#### [WHAT YOU ARE ASKED TO DO]
Lines from the one with "Task: Toggle the Delete key sends ^H checkbox" through the end of the records, and no others, are what the answer should contain, copied exactly; please keep pictures out.

#### [RECORDS FOR THIS EXERCISE]

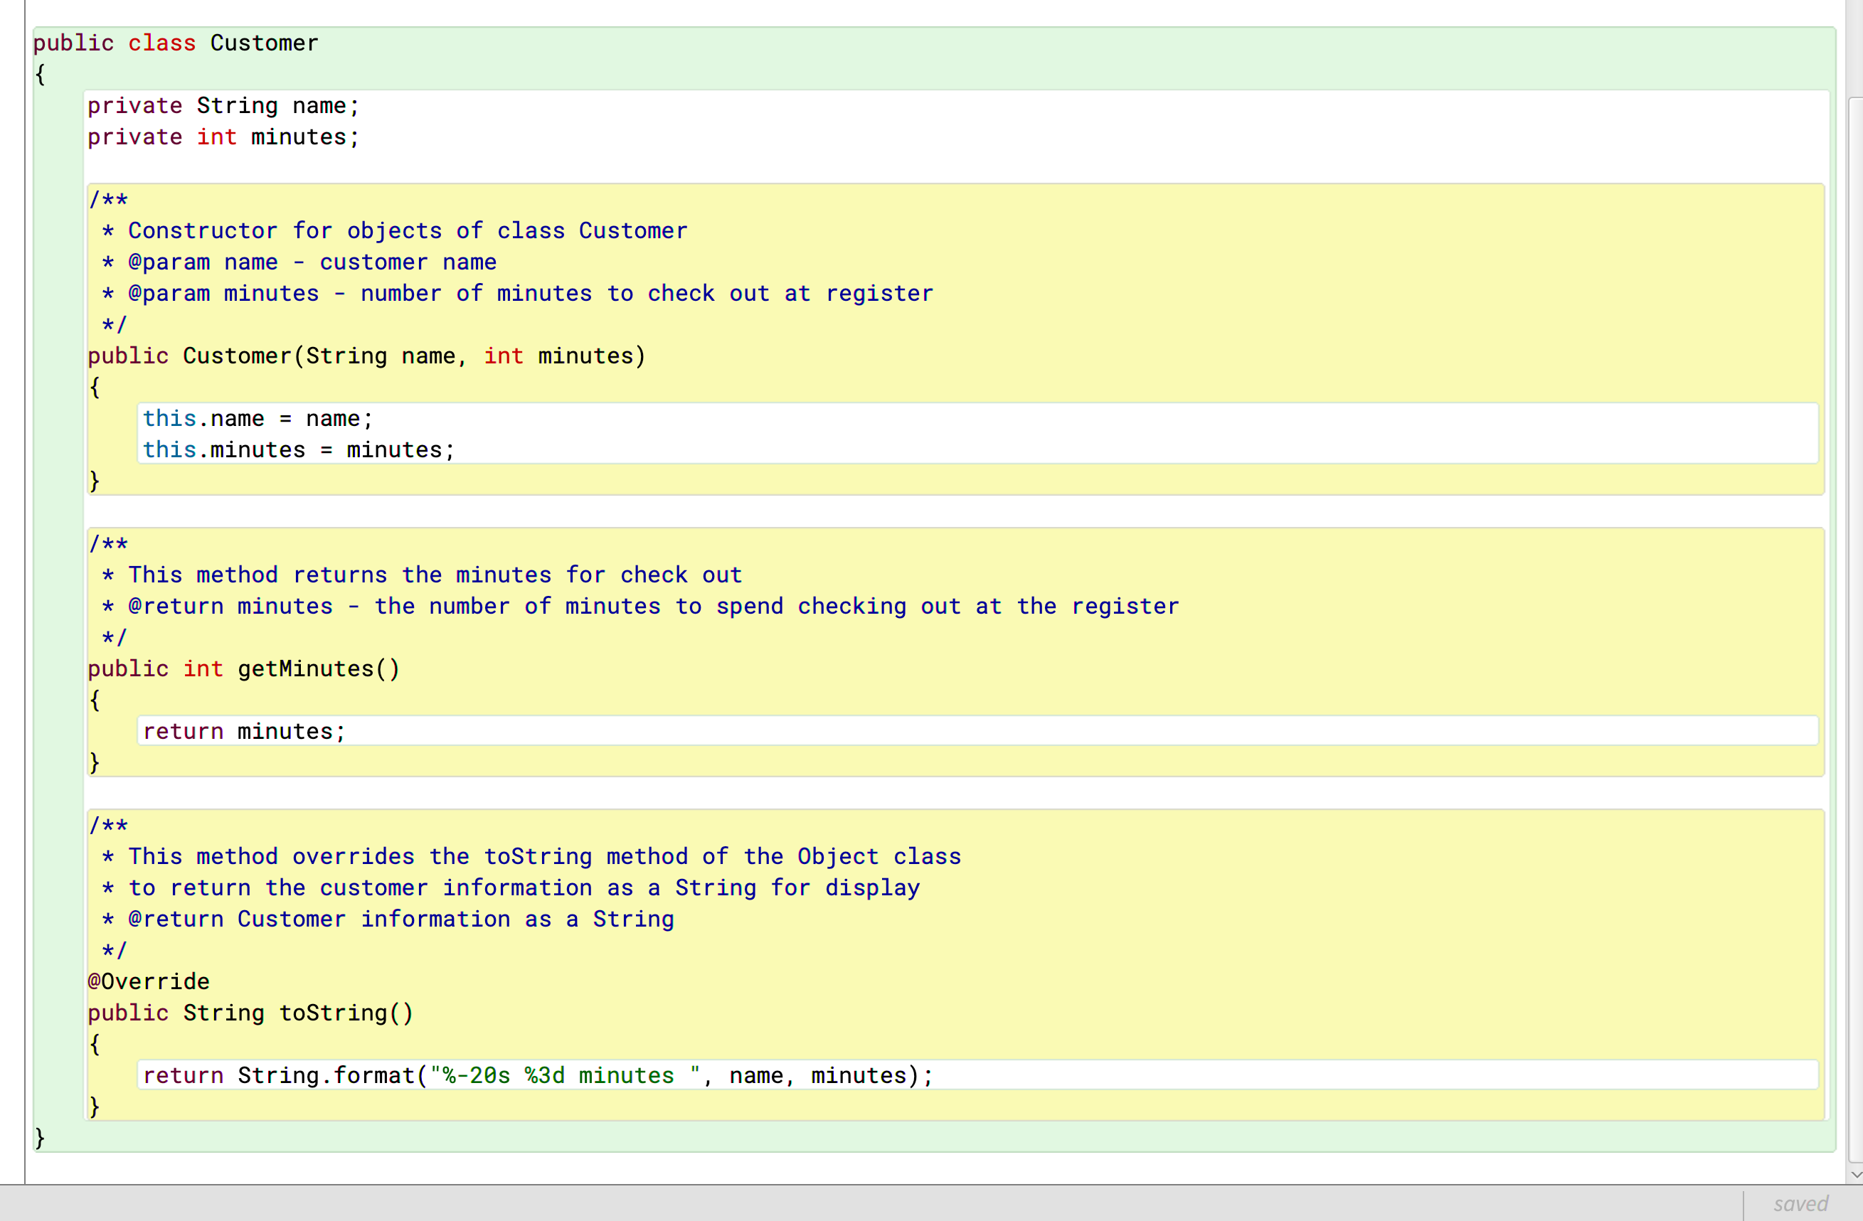Select assignment this.minutes = minutes
This screenshot has height=1221, width=1863.
(298, 449)
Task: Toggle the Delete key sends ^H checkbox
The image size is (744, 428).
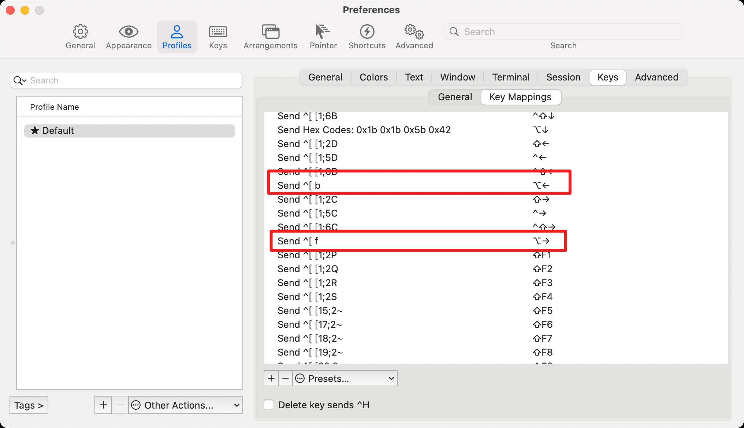Action: [269, 405]
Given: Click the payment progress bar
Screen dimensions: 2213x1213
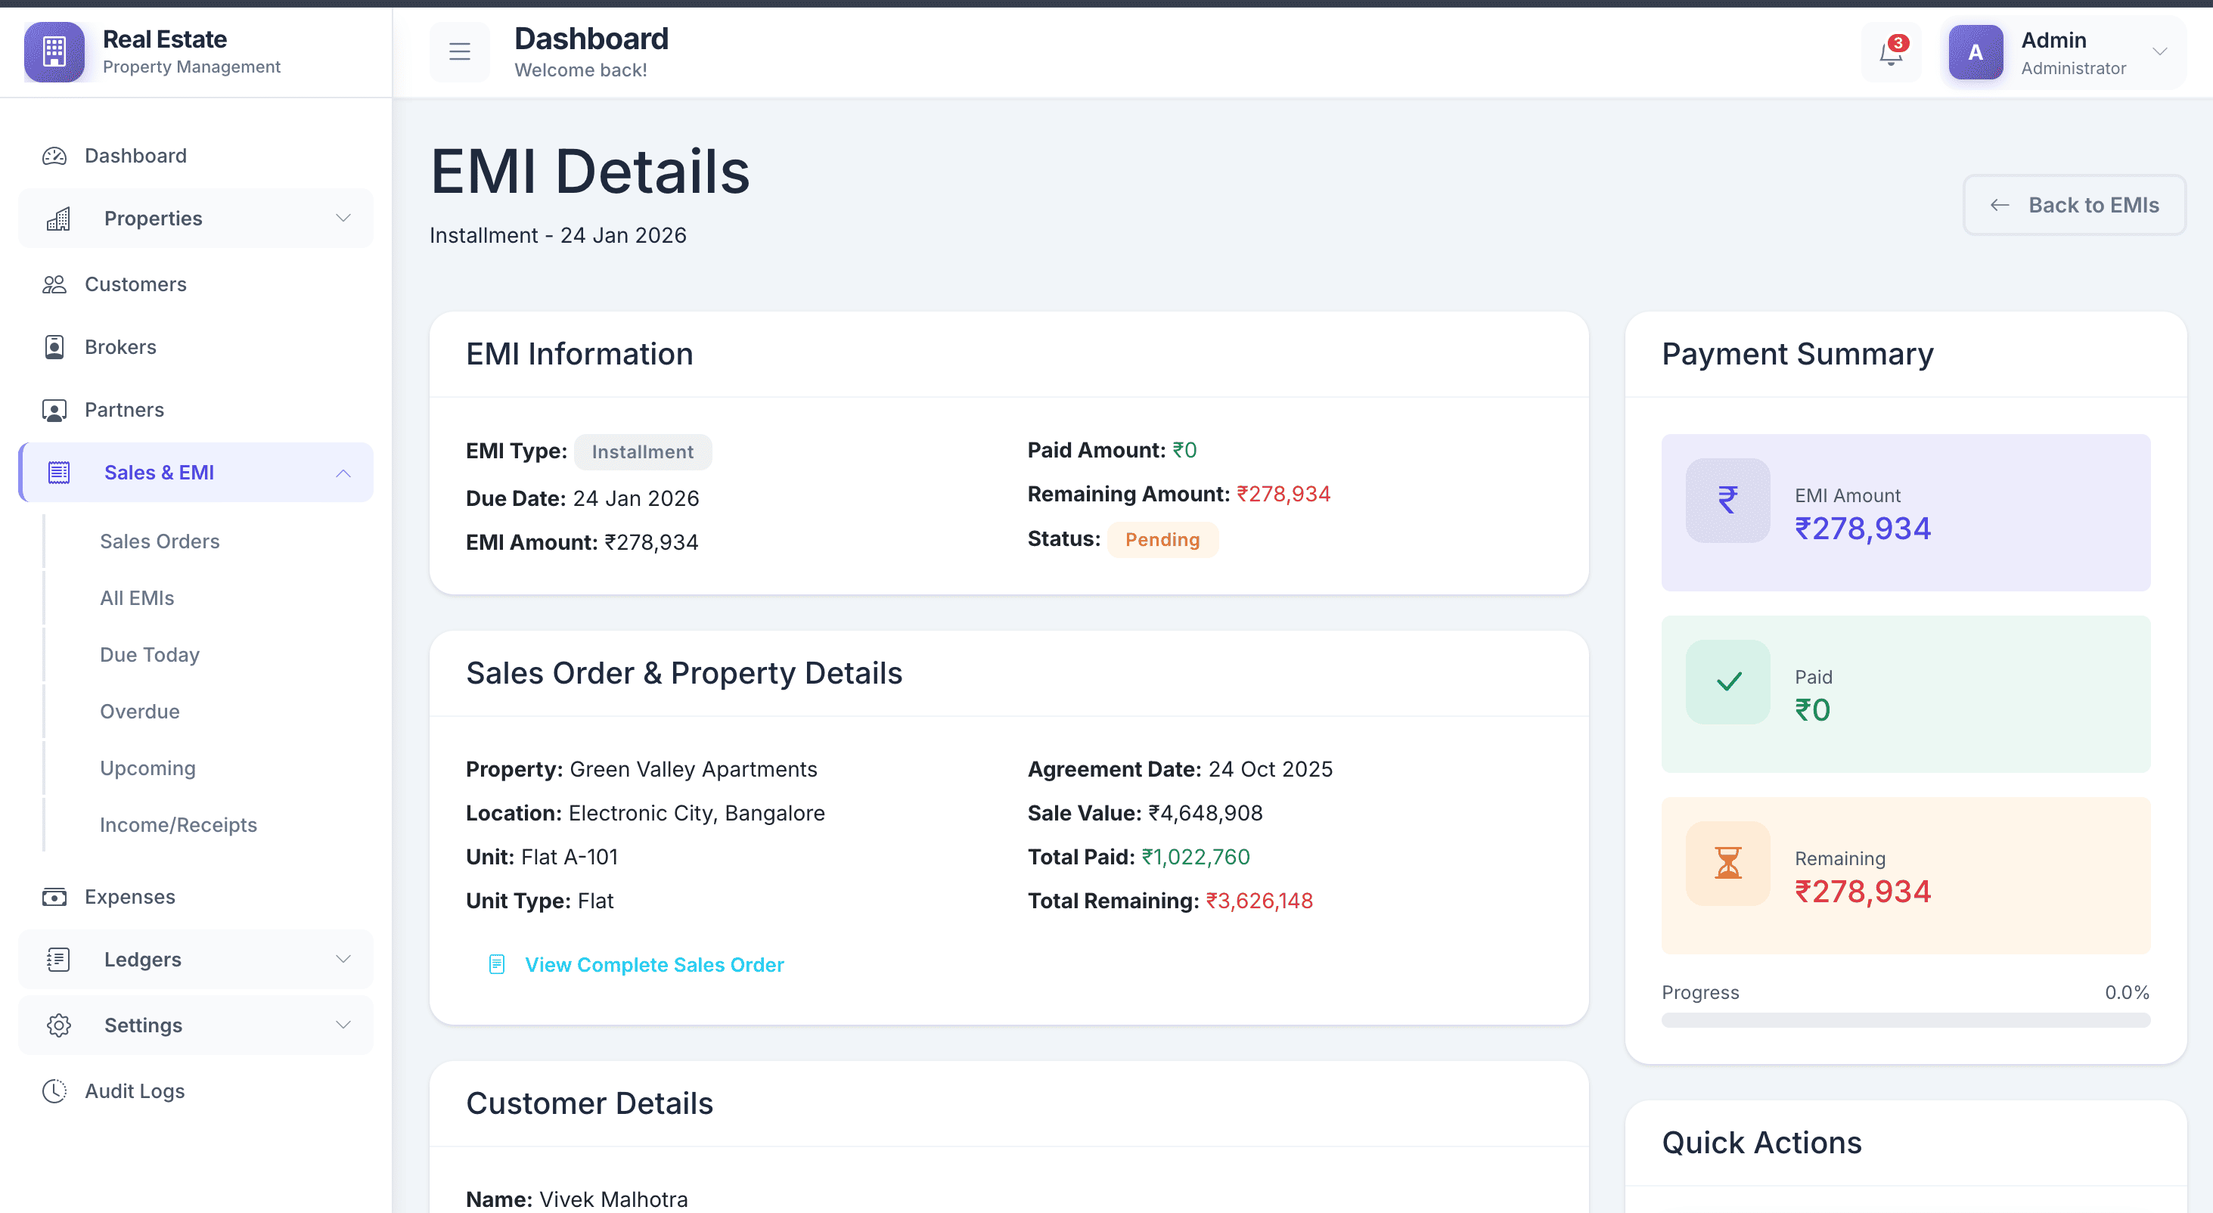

#### [EXERCISE ANSWER]
Task: Toggle the Delete key sends ^H checkbox
The image size is (744, 428).
Action: [269, 405]
Given: Click the payment progress bar
Screen dimensions: 2213x1213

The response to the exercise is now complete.